Among the records below, find the line that has "You are a computer-use agent. The image size is (795, 404)."; from there, give the lines again exactly, and stop after the line that has "Task: Click the lifebuoy icon on help tab".
════════════════
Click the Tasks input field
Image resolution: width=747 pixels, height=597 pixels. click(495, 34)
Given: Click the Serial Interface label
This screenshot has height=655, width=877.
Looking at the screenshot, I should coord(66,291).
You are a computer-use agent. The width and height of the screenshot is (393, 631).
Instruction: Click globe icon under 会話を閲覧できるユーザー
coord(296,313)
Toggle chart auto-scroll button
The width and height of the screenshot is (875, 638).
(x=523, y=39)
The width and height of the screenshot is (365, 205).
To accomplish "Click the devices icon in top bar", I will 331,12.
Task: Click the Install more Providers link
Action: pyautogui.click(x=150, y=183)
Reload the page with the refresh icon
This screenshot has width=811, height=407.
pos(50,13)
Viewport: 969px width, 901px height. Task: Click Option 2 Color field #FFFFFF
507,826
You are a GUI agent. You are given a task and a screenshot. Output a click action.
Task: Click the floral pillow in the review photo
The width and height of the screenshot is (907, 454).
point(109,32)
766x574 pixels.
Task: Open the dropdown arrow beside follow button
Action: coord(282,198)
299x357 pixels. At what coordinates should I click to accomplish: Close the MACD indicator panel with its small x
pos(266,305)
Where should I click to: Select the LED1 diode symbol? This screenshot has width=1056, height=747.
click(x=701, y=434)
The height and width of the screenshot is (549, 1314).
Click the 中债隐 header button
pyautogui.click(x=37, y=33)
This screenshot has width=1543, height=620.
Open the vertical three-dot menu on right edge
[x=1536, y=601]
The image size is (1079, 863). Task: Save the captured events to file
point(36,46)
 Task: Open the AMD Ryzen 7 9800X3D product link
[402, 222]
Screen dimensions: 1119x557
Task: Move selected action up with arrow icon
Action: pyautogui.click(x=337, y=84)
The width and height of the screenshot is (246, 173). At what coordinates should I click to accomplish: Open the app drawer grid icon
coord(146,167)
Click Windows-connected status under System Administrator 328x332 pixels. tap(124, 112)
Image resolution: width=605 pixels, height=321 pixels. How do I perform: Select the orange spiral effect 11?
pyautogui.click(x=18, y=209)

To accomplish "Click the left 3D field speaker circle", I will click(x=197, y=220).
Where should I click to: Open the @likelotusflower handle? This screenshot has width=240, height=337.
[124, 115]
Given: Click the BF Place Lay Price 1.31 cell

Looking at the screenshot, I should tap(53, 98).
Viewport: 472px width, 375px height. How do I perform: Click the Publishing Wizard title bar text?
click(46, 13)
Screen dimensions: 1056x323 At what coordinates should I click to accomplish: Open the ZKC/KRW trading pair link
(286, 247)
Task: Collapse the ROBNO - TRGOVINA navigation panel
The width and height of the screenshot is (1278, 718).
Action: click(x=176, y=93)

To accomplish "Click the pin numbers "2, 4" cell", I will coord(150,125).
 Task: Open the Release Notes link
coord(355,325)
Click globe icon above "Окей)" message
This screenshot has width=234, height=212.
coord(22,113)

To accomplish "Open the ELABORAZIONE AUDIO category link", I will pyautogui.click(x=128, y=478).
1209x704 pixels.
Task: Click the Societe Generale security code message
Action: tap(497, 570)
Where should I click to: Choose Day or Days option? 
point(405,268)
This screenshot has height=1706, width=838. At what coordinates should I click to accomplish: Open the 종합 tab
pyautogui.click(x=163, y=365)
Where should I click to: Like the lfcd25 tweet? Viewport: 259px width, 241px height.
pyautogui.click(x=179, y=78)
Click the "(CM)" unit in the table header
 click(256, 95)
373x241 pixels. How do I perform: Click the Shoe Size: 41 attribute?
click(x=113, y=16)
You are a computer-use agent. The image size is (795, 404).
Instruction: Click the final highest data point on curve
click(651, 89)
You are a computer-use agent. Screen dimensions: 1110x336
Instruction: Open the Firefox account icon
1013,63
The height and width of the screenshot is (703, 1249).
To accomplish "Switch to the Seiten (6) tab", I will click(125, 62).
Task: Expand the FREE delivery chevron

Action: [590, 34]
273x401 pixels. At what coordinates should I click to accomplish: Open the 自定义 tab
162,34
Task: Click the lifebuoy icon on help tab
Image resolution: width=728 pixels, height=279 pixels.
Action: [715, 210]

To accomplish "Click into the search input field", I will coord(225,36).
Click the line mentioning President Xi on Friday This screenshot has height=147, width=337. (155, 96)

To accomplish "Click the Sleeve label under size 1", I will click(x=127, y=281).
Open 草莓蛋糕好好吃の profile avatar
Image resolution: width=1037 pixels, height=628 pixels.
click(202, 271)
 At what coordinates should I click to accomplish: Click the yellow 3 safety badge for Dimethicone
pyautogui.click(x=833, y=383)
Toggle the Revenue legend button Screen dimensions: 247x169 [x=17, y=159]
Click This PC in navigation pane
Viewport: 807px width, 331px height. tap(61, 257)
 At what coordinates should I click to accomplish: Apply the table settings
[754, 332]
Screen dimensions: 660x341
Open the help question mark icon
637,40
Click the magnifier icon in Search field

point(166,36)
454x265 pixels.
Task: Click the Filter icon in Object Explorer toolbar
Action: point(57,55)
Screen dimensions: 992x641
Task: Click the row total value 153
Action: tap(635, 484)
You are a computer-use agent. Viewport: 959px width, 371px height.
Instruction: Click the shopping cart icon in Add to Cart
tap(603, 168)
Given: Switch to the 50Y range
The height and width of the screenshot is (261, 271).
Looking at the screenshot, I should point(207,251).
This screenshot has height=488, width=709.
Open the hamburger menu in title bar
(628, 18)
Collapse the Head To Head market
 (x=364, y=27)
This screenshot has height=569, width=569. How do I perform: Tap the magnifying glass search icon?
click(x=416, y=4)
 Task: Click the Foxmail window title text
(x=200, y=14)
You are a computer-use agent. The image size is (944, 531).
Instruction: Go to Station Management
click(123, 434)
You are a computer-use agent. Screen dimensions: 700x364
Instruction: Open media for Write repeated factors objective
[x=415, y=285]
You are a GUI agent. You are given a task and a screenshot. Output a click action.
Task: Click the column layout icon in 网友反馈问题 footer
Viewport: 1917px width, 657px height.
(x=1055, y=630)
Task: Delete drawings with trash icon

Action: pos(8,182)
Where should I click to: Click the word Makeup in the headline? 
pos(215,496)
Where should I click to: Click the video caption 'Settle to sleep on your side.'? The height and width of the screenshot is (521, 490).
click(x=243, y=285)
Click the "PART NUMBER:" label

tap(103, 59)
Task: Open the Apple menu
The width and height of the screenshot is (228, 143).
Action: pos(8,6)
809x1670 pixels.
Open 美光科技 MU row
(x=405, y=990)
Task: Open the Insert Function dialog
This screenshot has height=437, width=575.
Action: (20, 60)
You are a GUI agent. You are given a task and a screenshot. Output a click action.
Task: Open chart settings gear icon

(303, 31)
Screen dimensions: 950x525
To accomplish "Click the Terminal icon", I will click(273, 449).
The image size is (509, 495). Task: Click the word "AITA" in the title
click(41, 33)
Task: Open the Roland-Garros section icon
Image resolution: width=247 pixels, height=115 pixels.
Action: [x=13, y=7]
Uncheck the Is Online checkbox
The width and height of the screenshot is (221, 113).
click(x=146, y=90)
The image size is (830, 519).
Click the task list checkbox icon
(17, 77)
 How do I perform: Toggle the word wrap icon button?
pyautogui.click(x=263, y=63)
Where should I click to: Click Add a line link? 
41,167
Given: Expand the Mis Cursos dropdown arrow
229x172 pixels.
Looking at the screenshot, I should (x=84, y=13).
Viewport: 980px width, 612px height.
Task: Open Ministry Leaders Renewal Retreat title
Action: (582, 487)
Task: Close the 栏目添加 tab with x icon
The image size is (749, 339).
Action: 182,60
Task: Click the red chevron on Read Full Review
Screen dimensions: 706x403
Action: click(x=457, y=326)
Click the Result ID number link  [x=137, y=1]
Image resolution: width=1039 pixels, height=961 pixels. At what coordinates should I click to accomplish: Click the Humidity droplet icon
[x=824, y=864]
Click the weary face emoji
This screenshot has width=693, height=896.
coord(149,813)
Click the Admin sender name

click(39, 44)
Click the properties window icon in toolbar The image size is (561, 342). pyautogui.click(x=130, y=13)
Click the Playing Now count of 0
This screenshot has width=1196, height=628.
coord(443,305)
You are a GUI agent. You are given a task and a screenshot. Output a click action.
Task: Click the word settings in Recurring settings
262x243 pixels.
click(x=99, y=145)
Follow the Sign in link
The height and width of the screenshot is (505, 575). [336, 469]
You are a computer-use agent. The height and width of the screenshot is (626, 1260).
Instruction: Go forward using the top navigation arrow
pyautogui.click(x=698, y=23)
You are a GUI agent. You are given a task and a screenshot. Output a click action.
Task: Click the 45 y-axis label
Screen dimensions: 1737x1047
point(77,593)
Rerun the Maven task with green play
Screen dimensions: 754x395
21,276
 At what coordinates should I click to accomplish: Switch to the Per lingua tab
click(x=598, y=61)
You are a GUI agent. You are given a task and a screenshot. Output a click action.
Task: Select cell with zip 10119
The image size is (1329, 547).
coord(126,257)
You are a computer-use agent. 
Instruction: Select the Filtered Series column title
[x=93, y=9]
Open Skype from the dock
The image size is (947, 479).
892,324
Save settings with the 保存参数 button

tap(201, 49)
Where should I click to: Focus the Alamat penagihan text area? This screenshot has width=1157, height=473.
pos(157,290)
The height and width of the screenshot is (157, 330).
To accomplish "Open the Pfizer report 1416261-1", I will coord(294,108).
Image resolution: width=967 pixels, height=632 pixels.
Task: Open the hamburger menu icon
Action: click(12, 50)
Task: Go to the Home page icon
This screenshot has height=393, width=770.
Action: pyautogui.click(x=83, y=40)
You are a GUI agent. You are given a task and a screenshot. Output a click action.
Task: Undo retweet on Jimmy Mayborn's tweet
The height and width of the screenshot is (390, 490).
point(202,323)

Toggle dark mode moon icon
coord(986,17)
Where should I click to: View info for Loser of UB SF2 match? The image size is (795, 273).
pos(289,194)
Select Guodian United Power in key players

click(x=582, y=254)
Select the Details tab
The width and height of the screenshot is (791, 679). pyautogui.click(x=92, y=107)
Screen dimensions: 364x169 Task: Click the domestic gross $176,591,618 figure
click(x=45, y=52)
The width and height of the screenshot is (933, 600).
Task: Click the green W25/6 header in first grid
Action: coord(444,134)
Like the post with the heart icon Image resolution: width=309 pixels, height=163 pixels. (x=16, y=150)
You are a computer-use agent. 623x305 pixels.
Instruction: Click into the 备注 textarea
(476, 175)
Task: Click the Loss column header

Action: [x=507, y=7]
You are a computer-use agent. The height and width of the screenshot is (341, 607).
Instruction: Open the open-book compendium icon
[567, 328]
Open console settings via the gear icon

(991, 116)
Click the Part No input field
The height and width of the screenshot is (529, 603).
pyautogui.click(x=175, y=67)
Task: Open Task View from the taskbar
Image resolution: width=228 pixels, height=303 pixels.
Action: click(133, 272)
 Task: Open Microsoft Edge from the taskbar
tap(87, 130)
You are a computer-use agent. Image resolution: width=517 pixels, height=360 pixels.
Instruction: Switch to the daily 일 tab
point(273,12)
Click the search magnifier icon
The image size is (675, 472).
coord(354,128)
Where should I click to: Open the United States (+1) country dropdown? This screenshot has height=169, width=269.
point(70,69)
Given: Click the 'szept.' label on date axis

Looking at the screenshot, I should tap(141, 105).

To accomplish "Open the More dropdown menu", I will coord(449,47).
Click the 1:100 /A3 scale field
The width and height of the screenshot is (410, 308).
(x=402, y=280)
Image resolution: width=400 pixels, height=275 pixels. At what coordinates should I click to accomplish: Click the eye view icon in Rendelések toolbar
════════════════
# Exercise result:
You are a computer-use agent. The image size is (795, 404).
Instruction: Click the final highest data point on curve
click(651, 89)
You are a computer-use agent. Screen dimensions: 1110x336
Instruction: Open the Firefox account icon
1013,63
The height and width of the screenshot is (703, 1249).
To accomplish "Switch to the Seiten (6) tab", I will click(125, 62).
Task: Expand the FREE delivery chevron

Action: [590, 34]
273x401 pixels. At what coordinates should I click to accomplish: Open the 自定义 tab
162,34
Task: Click the lifebuoy icon on help tab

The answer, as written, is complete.